The US Supreme Court opened the door for more criminal defendants who sign appeal waivers as part of plea agreements to challenge their sentences, ruling such waivers aren’t limited to two previously recognized exceptions.
In a 8-1 ruling on Thursday, the justices said appeal waivers aren’t enforceable when doing so would result in a miscarriage of justice. The court vacated a decision by the US Court of Appeals for the Fifth Circuit and remanded the case for further proceedings.
“If a court always carries out those waivers—no matter the kind or degree of error tainting a sentence—the judicial system’s integrity may come into question,” Justice Elena Kagan wrote for the court.
An appeal waiver wouldn’t be enforceable, Kagan wrote, if a judge imposed as a condition of supervised release that the defendant not become pregnant. Or, she continued, if the judge “let an orangutan pick a sentence out of a hat.”
The decision adopts a view of appeal waivers held by the majority of federal courts of appeals. The US solicitor general’s office had urged the justices to find knowing and voluntary appeal waivers enforceable in all circumstances.
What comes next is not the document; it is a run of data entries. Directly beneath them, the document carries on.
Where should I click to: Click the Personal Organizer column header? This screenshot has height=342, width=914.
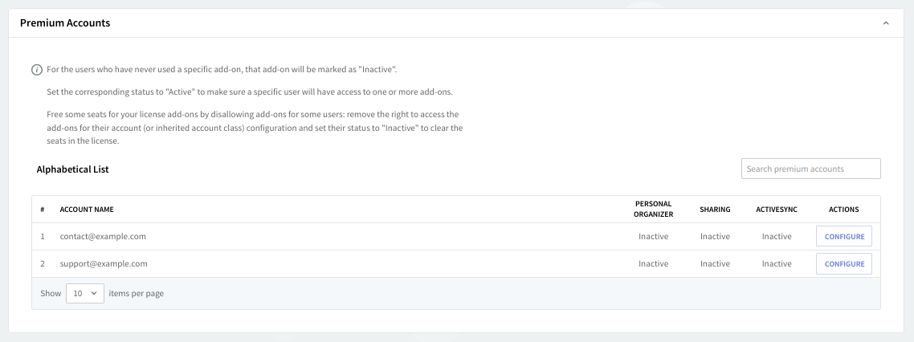tap(654, 210)
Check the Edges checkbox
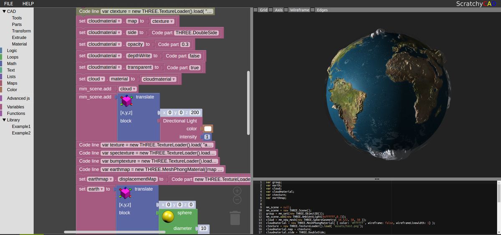The height and width of the screenshot is (235, 501). point(313,10)
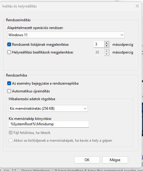Close the Indítás és helyreállítás dialog
Viewport: 143px width, 171px height.
pos(137,6)
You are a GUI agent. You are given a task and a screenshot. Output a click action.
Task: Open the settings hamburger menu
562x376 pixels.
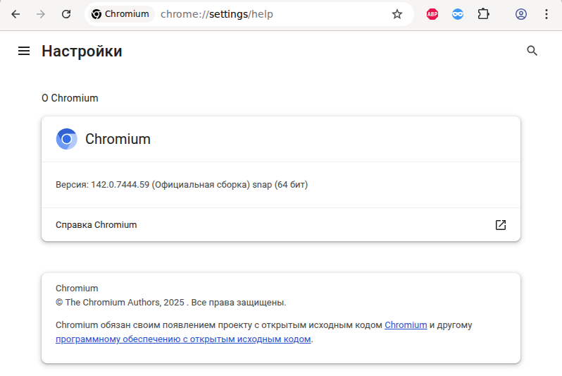(24, 51)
Justice Clarence Thomas dissented from the court’s holding, describing sentencing appeals as a “mere statutory right of modern origin” and saying the Supreme Court has no authority to supervise how lower courts enforce waivers in valid plea agreements.
The ruling could have immediate impact on the number of sentencing appeals filed around the country. More than 90% of state and federal cases are resolved via plea deal, and appeal waivers are a standard part of most agreements.
Petitioner Munson P. Hunter III was ordered to take mental health medication directed by a physician as part of supervised release conditions for a wire fraud conviction. Hunter appealed, arguing the medication requirement violated his constitutional rights.
The Fifth Circuit dismissed his claim, saying it was barred by the appeal waiver he’d signed.
The ruling builds on the court’s 2019 decision in Garza v. Idaho, which held that appeal waivers aren’t an “absolute bar” on all appellate claims.
Lower courts have previously acknowledged a limited number of exceptions—most commonly sentences greater than the law allows and ineffective assistance of counsel.
Justice Neil Gorsuch, in a concurrence joined by Justices Sonia Sotomayor and Ketanji Brown Jackson, questioned whether plea deals might themselves be unconstitutional. While pleas are the norm now, at one point, Gorsuch wrote, courts would have found the idea of waiving the right to a jury trial “abhorrent.”
None of Gorsuch’s conservative colleagues on the court joined his concurrence, and three—Justices Brett Kavanaugh, Samuel Alito and Amy Coney Barrett—noted they felt his view of the miscarriage-of-justice standard also laid out in his opinion was too lenient.
Hunter was represented by Lisa Blatt of Williams & Connolly.
The case is Munson P. Hunter III v. United States, U.S., No. 24-1063, decided on 6/18/26.